• _Estratto del documento_:
···
A proposito di strumentazioni, voi siete in grado di fare, fra le altre cose, imaging multispettrale, radiografie digitali, fluorescenze, spettroscopie, microscopie elettroniche, colorimetrie e rilievi fotogrammetrici: in pratica potete vedere le opere d’arte come nessun altro le vede.

«Usiamo per lo più macchinari che, senza entrare in contatto con i manufatti, forniscono informazioni di natura chimico-fisica sui materiali, su eventuali forme di degrado, sulla tecnica pittorica e sì, vediamo le opere d’arte come nessun altro le vede: a volte facciamo vere e proprie scoperte, scoperte davvero entusiasmanti visto che, grazie per esempio alla radiazione infrarossa e ai raggi X, riusciamo a vedere cosa c’è al di sotto del colore».

In base alla sua esperienza, la cultura può svolgere un ruolo strategico nello sviluppo del nostro territorio?
···
• _Dati registrati_:
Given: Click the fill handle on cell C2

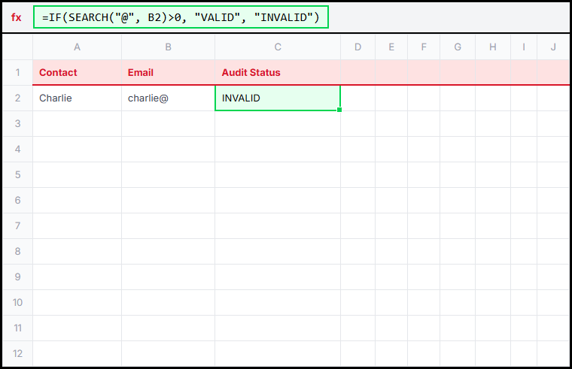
···
• _Esercizio 1_: Riporta dall'estratto del documento il passo da "A proposito di" a "del nostro territorio?".
• _Esercizio 2_: Secondo l'estratto del documento, grazie a che cosa si riesce a vedere cosa c'è al di sotto del colore?

• _Risposta scritta 1_:
A proposito di strumentazioni, voi siete in grado di fare, fra le altre cose, imaging multispettrale, radiografie digitali, fluorescenze, spettroscopie, microscopie elettroniche, colorimetrie e rilievi fotogrammetrici: in pratica potete vedere le opere d’arte come nessun altro le vede.

«Usiamo per lo più macchinari che, senza entrare in contatto con i manufatti, forniscono informazioni di natura chimico-fisica sui materiali, su eventuali forme di degrado, sulla tecnica pittorica e sì, vediamo le opere d’arte come nessun altro le vede: a volte facciamo vere e proprie scoperte, scoperte davvero entusiasmanti visto che, grazie per esempio alla radiazione infrarossa e ai raggi X, riusciamo a vedere cosa c’è al di sotto del colore».

In base alla sua esperienza, la cultura può svolgere un ruolo strategico nello sviluppo del nostro territorio?

• _Risposta scritta 2_: Grazie, per esempio, alla radiazione infrarossa e ai raggi X.